Actuchomage était invité par l'agence internet et de communication de Martin Hirsch (La Netscouade), avec d'autres animateurs et animatrices de sites ou blogs qui parlent du RSA (RégionsJob.com, Retravailller.org, Femmes-emploi.fr, Emploi.france5.fr, Etvoilaletravail.net…). Il s'agissait d'échanger avec Martin Hirsch afin de dissiper les zones d'ombres...
Zones d'ombres dissipées :
• ERREUR reconnue sur le questionnaire RSA, élaboré par un "comité de pilotage" qui a omis de consulter un échantillon d'usagers... Un nouveau formulaire, moins "perturbant", sera prêt dans le courant de l'été.

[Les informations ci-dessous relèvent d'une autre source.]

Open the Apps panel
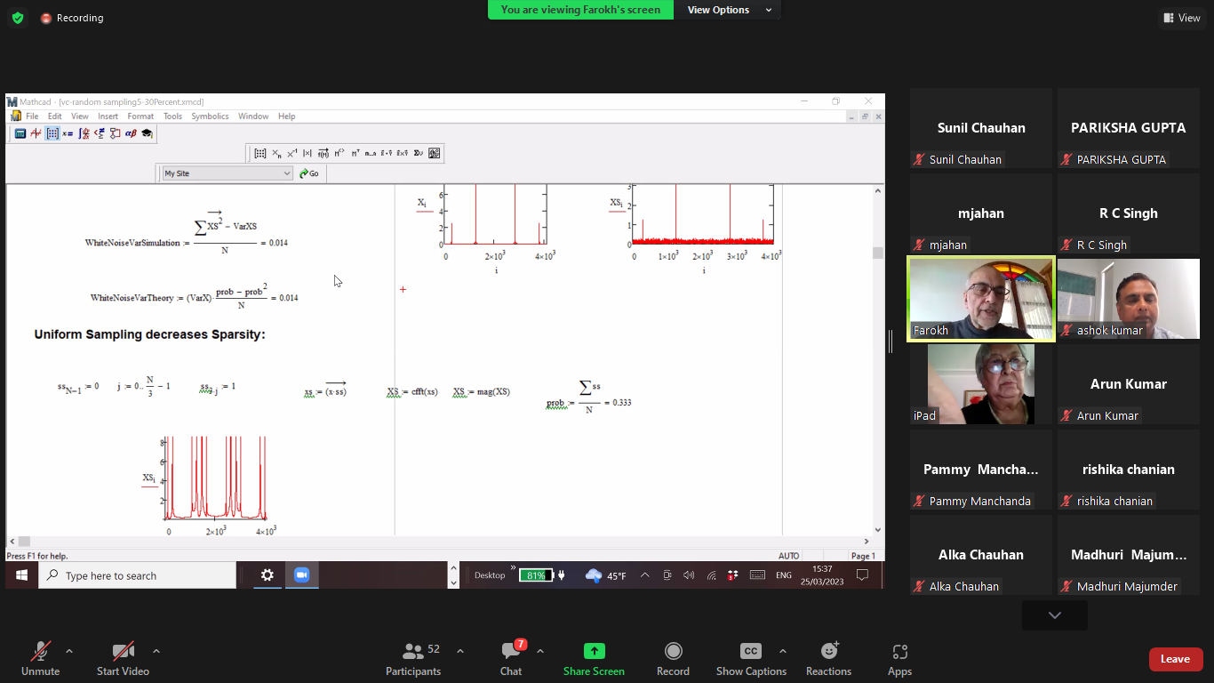pyautogui.click(x=899, y=659)
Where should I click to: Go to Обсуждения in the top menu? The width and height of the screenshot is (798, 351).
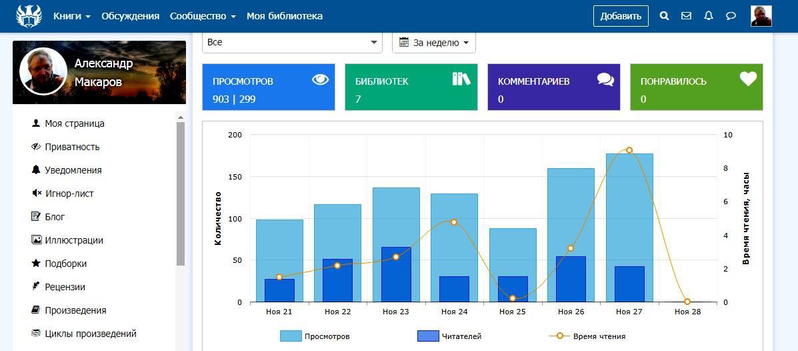[130, 16]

Martin Hirsch a positivé, mettant en avant les avantages de faire connaître aux futurs bénéficiaires les modalités/démarches à entreprendre afin de demander soit une pension alimentaire au parent défaillant (pour les personnes seules avec enfants), soit faire jouer la loi sur l'obligation alimentaire (pour les "jeunes" de "moins de 30 ans" dont les parents suffisamment riches refusent de contribuer à leur entretien)... Sinon, au delà, a-t-il dit, l'histoire de l'obligation alimentaire n'a pas lieu d'être.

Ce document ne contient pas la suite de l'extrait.